### REQUIRED WORK
Look through the material below. Return exactly the lines from the one with "This screenshot has width=1024, height=835." through the one with "Place cursor on", both included.

### THE DATA
>>>>>
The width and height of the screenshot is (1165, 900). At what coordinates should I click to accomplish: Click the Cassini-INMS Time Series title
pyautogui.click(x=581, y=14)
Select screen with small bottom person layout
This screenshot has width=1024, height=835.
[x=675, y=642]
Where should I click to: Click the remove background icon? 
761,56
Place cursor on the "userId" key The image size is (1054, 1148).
<<<<<
>>>>>
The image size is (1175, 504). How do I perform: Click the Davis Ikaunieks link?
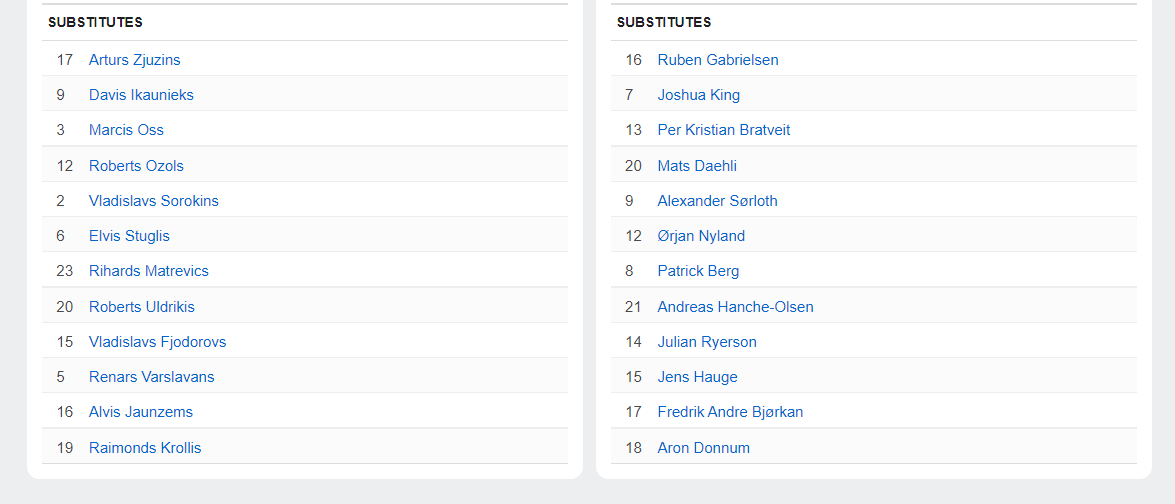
<<<<<
### RESPONSE
This screenshot has width=1024, height=835.
[x=675, y=642]
Where should I click to: Click the remove background icon? 
761,56
Place cursor on the "userId" key The image size is (1054, 1148).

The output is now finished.